ASARCO has a troubling environmental record in my home state of Washington where it once operated smelter facilities in Everett and at two sites in Ruston, including a 97-acre site on Commencement Bay which was declared a Superfund site in 1983. The smokestack at the Commencement Bay facility also left a thousand square mile plume of arsenic and lead contamination across the south Puget Sound region. In addition to significant cleanup needs remaining on portions of these ASARCO sites, the backyards of hundreds of nearby homes in Ruston and Tacoma still require soil remediation. When ASARCO filed for Chapter 11 bankruptcy in 2005, contractors in the middle of the cleanup abruptly walked off the job, leaving backyards dug up and hazardous materials exposed.
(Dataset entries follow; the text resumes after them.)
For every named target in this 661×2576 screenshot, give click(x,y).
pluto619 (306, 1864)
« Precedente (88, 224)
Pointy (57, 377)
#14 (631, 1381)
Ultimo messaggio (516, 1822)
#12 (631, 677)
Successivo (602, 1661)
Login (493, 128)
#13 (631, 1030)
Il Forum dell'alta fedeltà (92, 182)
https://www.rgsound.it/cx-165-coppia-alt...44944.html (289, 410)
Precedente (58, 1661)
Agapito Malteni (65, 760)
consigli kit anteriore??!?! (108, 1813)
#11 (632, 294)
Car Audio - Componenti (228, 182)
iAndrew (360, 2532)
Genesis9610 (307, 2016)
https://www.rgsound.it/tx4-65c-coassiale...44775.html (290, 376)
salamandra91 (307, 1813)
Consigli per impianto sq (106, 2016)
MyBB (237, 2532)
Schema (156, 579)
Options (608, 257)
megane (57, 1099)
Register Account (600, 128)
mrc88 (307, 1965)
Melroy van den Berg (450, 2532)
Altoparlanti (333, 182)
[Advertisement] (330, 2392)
To my knowledge, Sterile Industries, Ltd. of India, a subsidiary of Vedanta Resources, PLC ("Vedanta"), and Grupo Mexico, ASARCO'S parent company are now allowed to submit proposed reorganization plans under the bankruptcy court's recent orders. It is my understanding that the Justice Department, on behalf of the Environmental Protection Agency and 22 state attorneys' general, represents claims for ASARCO's widespread environmental damages across the country. I understand further that the Justice Department has been actively participating in bankruptcy proceedings and will play an important role in the final resolution of this matter.
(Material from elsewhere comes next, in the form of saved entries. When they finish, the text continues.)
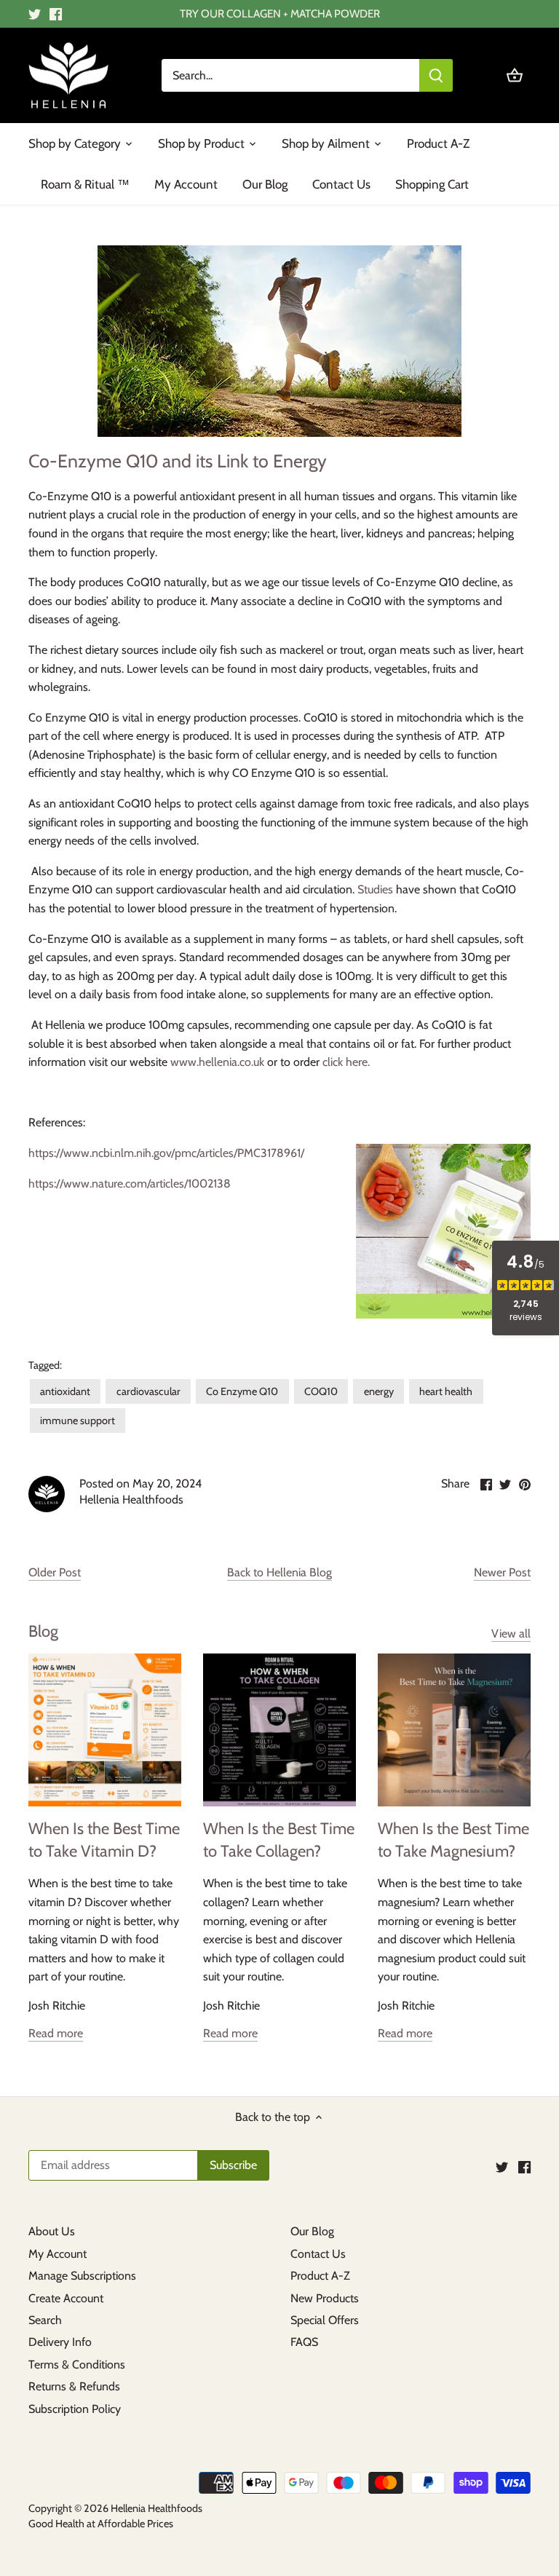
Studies (375, 889)
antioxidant (65, 1391)
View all (511, 1633)
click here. (346, 1062)
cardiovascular (148, 1391)
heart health (445, 1391)
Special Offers (324, 2320)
Considering the harm ASARCO has inflicted on communities in my state and around the world, the Justice Department must thoroughly review each company's record of environmental stewardship and corporate citizenship, both domestically and abroad, before recommending a preferred plan to the bankruptcy court. Unfortunately, both bidding entities have well-documented histories of environmental and human rights violations which need to be weighed in addition to the cash value of their bids.

I am also troubled by the human rights and labor records of Grupo Mexico. It has come to my attention that a terrible mine explosion in 2006 at a Mexican mine owned by a Grupo subsidiary killed 65 miners. According to press accounts, the Grupo subsidiary abandoned rescue efforts and sealed the mine after only six days. A report by a Mexican government commission found that Grupo was aware of the numerous safety deficiencies and a special prosecutor in Mexico filed negligent homicide charges against Grupo.
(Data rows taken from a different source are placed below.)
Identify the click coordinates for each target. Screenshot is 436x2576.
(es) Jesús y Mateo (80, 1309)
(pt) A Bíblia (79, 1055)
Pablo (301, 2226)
In 2002, I wrote to the Justice Department expressing similar concerns about Grupo Mexico's efforts to undermine Asarco's cleanup obligations required under a DOJ consent degree. Unfortunately, under Grupo Mexico's control, ASARCO consistently failed to meet its cleanup responsibilities and instead transferred or sold many of the company's assets depriving the corporation of cash flow needed to continue ongoing clean up efforts. In one egregious example, Asarco, under Grupo Mexico's direction, liquidated some of its environmental and asbestos insurance policies to raise cash.

Given the abusive record of these two foreign corporations, I seek your assurance that the Department will carefully consider the environmental, human rights, and labor records of each bidding entity, and take all appropriate actions necessary to ensure that ASARCO's environmental responsibilities will be fully met as part of any reorganization plan. As the legal representative for the United States and American taxpayers, the Justice Department has an obligation to make sure that any future owner of ASARCO properties and other assets operates in full compliance with environmental and labor laws, that the maximum amount of funds will be available to clean up ASARCO's toxic legacy in Washington state and across the country, and that any future clean up commitments are fully met and funded.